Sheats was one of eight Maine women on Monday morning to board a plane for Washington, D.C., where they were scheduled to join 140 other mothers from a total of 40 states as part of the Safe Chemicals Stroller Brigade. Following the stroller demonstration on the lawn of the U.S. Capitol Tuesday, the Maine contingent is slated to meet with members of the state’s congressional delegation to lobby for what the women are calling badly needed updates to the 1976 federal Toxic Substances Control Act.
“Of the over 80,000 chemicals on the market today, the Environmental Protection Agency has only evaluated about 200 of those chemicals for health and safety,” said Tracy Gregoire, director of the Healthy Children’s Project for the Learning Disabilities Association of Maine and one of the eight women leaving for Washington. “And only about five of those chemicals have been restricted or banned since 1976.”
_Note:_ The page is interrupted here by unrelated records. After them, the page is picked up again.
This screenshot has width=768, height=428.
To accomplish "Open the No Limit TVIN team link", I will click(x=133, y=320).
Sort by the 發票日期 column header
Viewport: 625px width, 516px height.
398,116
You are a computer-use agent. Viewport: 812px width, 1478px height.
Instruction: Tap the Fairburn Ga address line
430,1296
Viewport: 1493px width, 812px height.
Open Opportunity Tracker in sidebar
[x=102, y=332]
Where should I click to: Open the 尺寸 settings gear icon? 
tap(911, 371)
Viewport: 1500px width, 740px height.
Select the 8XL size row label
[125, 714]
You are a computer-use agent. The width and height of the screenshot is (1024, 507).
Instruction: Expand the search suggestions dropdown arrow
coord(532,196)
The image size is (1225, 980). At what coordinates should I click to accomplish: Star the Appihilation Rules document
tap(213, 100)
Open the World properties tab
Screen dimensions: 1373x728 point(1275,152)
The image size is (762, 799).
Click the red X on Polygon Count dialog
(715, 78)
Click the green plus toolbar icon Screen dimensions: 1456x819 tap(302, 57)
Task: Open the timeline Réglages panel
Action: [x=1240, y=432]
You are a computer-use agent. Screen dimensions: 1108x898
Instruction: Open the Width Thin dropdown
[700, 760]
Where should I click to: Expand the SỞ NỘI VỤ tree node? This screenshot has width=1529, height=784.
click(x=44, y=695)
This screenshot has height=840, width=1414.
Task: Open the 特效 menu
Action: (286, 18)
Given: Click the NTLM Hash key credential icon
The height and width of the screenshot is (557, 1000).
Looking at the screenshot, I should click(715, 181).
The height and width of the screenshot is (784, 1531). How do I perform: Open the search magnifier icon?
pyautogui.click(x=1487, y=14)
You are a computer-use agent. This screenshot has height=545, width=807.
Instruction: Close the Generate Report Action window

Gregoire, Sheats and others want to see amendments to the Chemical Safety Improvement Act — proposed as a modern complement to the TSCA and co-sponsored by Sen. Susan Collins, R-Maine — requiring federal regulators to test chemicals for their health effects across a variety of consumers, including children and pregnant women, not just the more statistically resilient adult males.
Elisa Boxer is a leading environmental health activist who was spurred into action almost a decade ago when her infant son became ill with breathing problems tied to chemicals used in the construction of her family’s new home at the time. Boxer said the new Chemical Safety Improvement Act must also include language ensuring stronger state laws, like Maine’s 5-year-old Kid Safe Product Act, aren’t pre-empted by weaker federal ones.
Boxer said Monday before boarding the plane that it’s difficult for parents to know what products contain harmful chemicals and which ones do not.
She said the use of phthalates and parabens — chemical compounds associated with increased risks of breast cancer and found in everything from plastics to cosmetics — can often be hidden from consumers. Boxer said they are used in mixtures listed only on product labels as “fragrance,” and are legally protected under the vague titling as proprietary trade secrets.
“I am here today first and foremost as a mother of a 4-year-old who has sensory processing challenges,” Gregoire said. “It’s very discouraging to try and find out which chemicals are safe. … When my son turned 4 years old, he wanted to decorate for his birthday party, and I was horrified to find out that the streamers I bought had flame-retardant chemicals in them. Chemicals are everywhere and families just can’t shop our way out of this problem.”